══ EXERCISE DATA
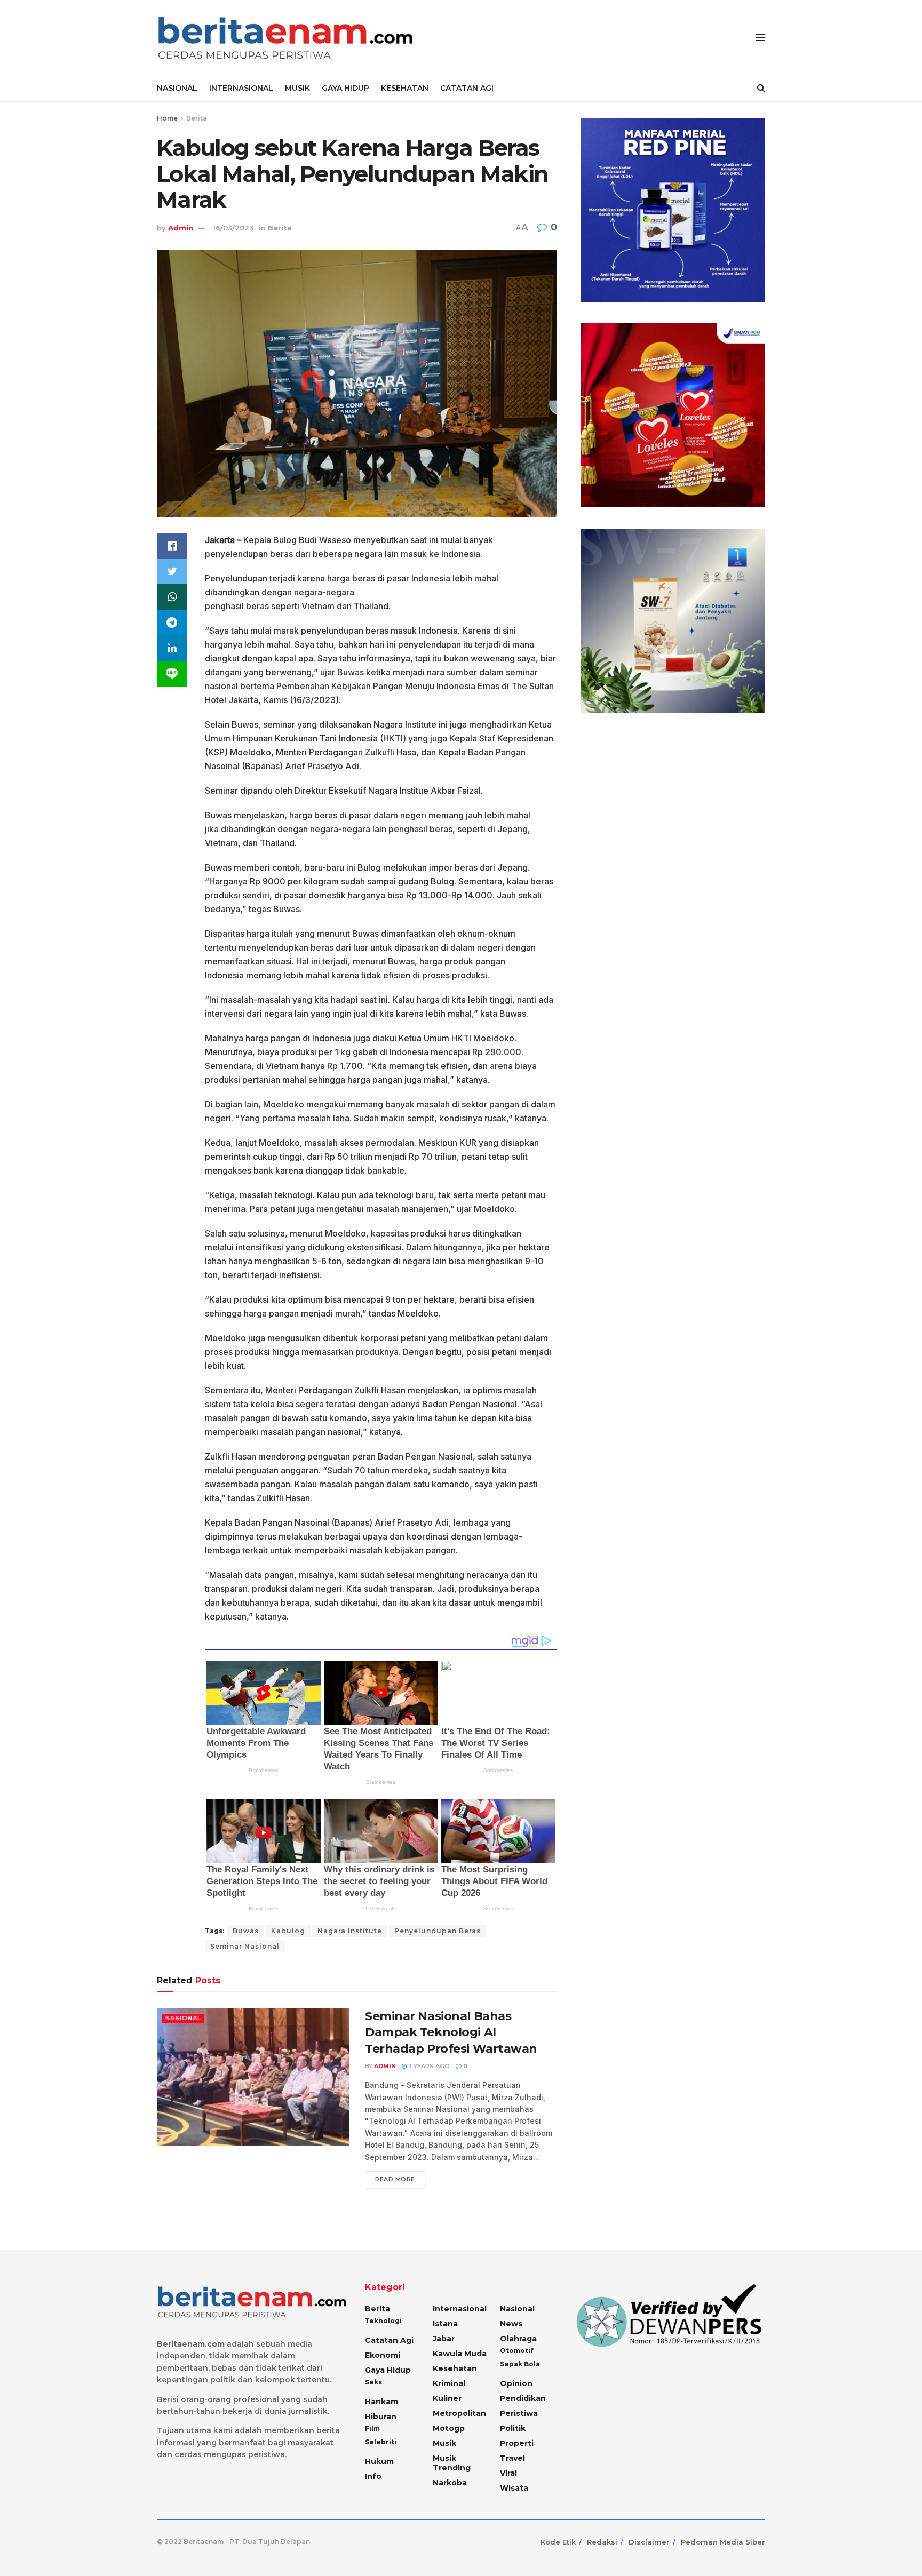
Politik (513, 2428)
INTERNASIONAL (241, 88)
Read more (395, 2179)
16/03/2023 (233, 228)
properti (517, 2443)
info (373, 2476)
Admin (180, 228)
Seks (373, 2382)
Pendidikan (523, 2398)
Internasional (460, 2309)
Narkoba (450, 2482)
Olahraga (518, 2338)
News (511, 2323)
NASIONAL (177, 88)
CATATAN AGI (467, 88)
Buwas (246, 1931)
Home (167, 118)
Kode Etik (558, 2542)
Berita (196, 118)
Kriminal (449, 2383)
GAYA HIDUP (345, 88)
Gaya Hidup (388, 2370)
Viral (508, 2473)
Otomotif (517, 2351)
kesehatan (455, 2368)
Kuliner (447, 2398)
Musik (444, 2443)
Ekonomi (382, 2355)
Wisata (514, 2488)
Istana (445, 2323)
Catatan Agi (389, 2340)
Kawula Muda (460, 2353)
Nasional (183, 2018)
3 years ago (428, 2066)
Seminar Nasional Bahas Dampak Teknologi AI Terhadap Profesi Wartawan (451, 2032)
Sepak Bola (520, 2364)
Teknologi (383, 2321)
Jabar (444, 2338)
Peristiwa (519, 2413)
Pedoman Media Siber (723, 2542)
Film (372, 2429)
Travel (512, 2458)
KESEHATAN (404, 88)
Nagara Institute (349, 1931)
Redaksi (602, 2542)
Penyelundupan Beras (437, 1931)
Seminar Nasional (245, 1946)
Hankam (381, 2401)
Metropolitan (459, 2413)
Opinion (516, 2383)
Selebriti (380, 2442)
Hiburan (380, 2416)
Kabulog (288, 1931)
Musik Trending (452, 2463)
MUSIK (297, 88)
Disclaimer (649, 2542)
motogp (449, 2428)
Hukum (379, 2461)
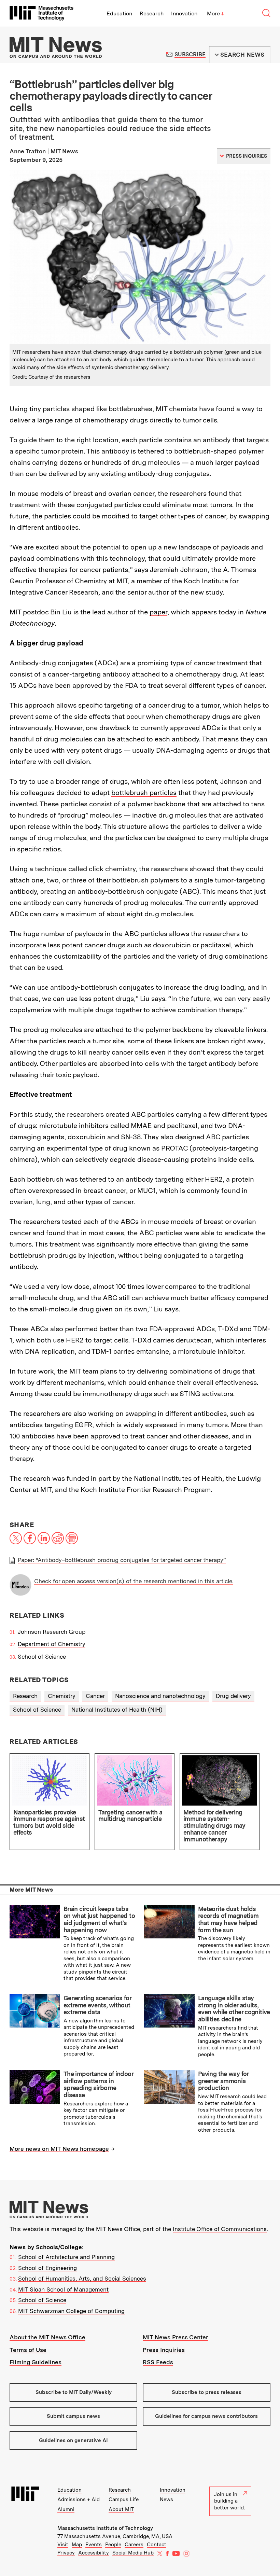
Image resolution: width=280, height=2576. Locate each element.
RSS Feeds (158, 2362)
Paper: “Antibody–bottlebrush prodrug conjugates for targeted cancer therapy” (122, 1560)
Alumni (65, 2509)
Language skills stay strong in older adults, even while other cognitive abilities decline (234, 2008)
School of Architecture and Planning (66, 2257)
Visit (62, 2545)
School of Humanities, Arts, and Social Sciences (82, 2278)
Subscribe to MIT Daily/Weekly (74, 2392)
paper (158, 612)
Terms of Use (28, 2350)
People (113, 2545)
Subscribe (190, 54)
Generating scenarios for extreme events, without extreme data (97, 2005)
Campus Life (124, 2499)
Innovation (184, 13)
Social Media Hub (133, 2553)
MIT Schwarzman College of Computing (71, 2311)
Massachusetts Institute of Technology (105, 2528)
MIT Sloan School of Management (63, 2289)
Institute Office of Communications (220, 2229)
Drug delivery (233, 1696)
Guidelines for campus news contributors (206, 2416)
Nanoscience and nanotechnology (160, 1696)
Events (93, 2545)
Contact (156, 2545)
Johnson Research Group (51, 1631)
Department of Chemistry (51, 1644)
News (166, 2499)
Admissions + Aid (78, 2499)
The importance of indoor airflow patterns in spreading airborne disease (98, 2084)
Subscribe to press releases (206, 2392)
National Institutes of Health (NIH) (117, 1709)
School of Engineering (47, 2268)
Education (119, 13)
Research (152, 13)
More (215, 13)
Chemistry (61, 1696)
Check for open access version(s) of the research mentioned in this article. (133, 1581)
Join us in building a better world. (229, 2501)
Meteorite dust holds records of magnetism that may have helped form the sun (228, 1919)
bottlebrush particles (144, 793)
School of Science (42, 1656)
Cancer (95, 1696)
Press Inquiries (164, 2350)
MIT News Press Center (175, 2337)
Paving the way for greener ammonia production (223, 2080)
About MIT (121, 2509)
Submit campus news (73, 2416)
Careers (134, 2545)
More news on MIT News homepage (59, 2148)
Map (77, 2545)
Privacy (66, 2553)
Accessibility (93, 2553)
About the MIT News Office (47, 2337)
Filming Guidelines (35, 2362)
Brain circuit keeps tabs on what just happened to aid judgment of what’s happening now (99, 1919)
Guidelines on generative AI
════
[DIRECTIONS] Copy out each line of the data above, exactly, if it lies between the line holding "Kawula Muda (460, 2353)" and the line holding "Hukum (379, 2461)", inclusive; copy no other line.

[ANSWER BOX]
Kawula Muda (460, 2353)
Nasional (183, 2018)
3 years ago (428, 2066)
Seminar Nasional Bahas Dampak Teknologi AI Terhadap Profesi Wartawan (451, 2032)
Sepak Bola (520, 2364)
Teknologi (383, 2321)
Jabar (444, 2338)
Peristiwa (519, 2413)
Pedoman Media Siber (723, 2542)
Film (372, 2429)
Travel (512, 2458)
KESEHATAN (404, 88)
Nagara Institute (349, 1931)
Redaksi (602, 2542)
Penyelundupan Beras (437, 1931)
Seminar Nasional (245, 1946)
Hankam (381, 2401)
Metropolitan (459, 2413)
Opinion (516, 2383)
Selebriti (380, 2442)
Hiburan (380, 2416)
Kabulog (288, 1931)
Musik Trending (452, 2463)
MUSIK (297, 88)
Disclaimer (649, 2542)
motogp (449, 2428)
Hukum (379, 2461)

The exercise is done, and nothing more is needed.